No. In order to apply for a parent loan from a private lender, you will simply need to fill out the loan application on the lender's website.


What information or documents do I need to apply for a private parent loan?

Generally speaking, to apply for a loan from a private lender, you will need the following information:

  • Personal information: Name, address, phone number, email address, date of birth, Social Security number
  • Employment information: Any recent pay stubs or other proof of income
  • Education information: Name of the school your child is attending, cost of attendance, details about any other student aid, graduation date
  • Loan information: The loan amount you're requesting and the loan period


What sort of interest rates do parent loans have?

When considering the potential savings of taking out a parent student loan with a private lender, parents should keep in mind that federal PLUS loans carry the highest interest rate of any federal loan — 7% for loans taken out during the 2017-18 school year. 


With private parent student loans, the interest rate depends on the borrower or cosigner’s credit risk, and whether you’d rather have a fixed-rate or variable-rate loan. If you pick a variable-rate private student loan, you’ll start out with a better interest rate than you’d get on a fixed-rate private loan with the same repayment term, but the rates are subject to change with the market.


If you’d rather have the certainty of a fixed-rate student loan, most private lenders offer those, too.
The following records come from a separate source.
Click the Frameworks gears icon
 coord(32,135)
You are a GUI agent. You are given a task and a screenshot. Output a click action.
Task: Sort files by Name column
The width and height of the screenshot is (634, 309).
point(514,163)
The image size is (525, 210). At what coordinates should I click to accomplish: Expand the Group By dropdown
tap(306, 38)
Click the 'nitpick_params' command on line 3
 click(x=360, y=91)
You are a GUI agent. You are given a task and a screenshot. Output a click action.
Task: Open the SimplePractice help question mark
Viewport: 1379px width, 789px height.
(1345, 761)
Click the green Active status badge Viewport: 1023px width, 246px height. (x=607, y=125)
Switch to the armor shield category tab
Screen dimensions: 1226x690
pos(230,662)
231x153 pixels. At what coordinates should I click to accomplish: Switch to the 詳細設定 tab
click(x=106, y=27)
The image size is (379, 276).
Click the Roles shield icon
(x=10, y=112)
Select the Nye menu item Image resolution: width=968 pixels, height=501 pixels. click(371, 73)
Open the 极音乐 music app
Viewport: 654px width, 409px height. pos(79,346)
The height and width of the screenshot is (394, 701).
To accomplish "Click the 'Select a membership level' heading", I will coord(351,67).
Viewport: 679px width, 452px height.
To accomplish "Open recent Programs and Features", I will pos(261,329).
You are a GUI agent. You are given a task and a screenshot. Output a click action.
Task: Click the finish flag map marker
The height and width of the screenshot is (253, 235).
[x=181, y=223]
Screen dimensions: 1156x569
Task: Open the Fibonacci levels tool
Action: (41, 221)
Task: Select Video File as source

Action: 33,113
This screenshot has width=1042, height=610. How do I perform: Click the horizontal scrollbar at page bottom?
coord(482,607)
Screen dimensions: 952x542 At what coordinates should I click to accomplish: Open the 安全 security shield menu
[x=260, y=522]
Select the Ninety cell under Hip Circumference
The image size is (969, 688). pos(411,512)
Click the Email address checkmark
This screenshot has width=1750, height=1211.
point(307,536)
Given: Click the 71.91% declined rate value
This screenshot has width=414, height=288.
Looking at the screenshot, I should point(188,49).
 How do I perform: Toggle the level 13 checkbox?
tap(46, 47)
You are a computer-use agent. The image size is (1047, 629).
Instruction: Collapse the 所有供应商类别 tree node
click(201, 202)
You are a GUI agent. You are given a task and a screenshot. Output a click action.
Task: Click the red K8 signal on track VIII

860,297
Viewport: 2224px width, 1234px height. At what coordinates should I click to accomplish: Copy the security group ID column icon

You’ll pass up the chance to start out making lower monthly payments but if interest rates go up, your monthly payments will remain unchanged. 


Are there any fees when it comes to parent student loans?

Federal PLUS Loans taken out for the 2018-19 school year have a 4.248% loan disbursement fee — a fee that’s taken out of the loan before you even see the money. For loans paid back on the standard 10-year repayment plan, the fee has the same effect as adding about one percentage point to the annual percentage rate (APR).


Private student loans for parents can have origination or prepayment fees. But the good news is that none of the lenders on Credible have fees — none of them will charge an origination fee or prepayment penalty. 


How will I get my money?

Depending on your lender, your funds will either be disbursed to you or be sent directly to your school. CollegeAve, for example, will send funds for tuition and fees directly to the school you choose and send loan funds for other expenses to you.


Can I refinance my parent student loans?

Absolutely. Creditworthy borrowers can refinance federal student loans and parent student loans from private lenders without being subjected to prepayment penalties. Many lenders do not charge origination fees for refinancing.


Can I transfer a parent loan to my son or daughter later on?

Typically, you can’t. However, if you choose to refinance your loans, you might then be able to add on the student as a cosigner, as long as they have graduated. Check with your lender to discuss their policy on transferring your loan to the student.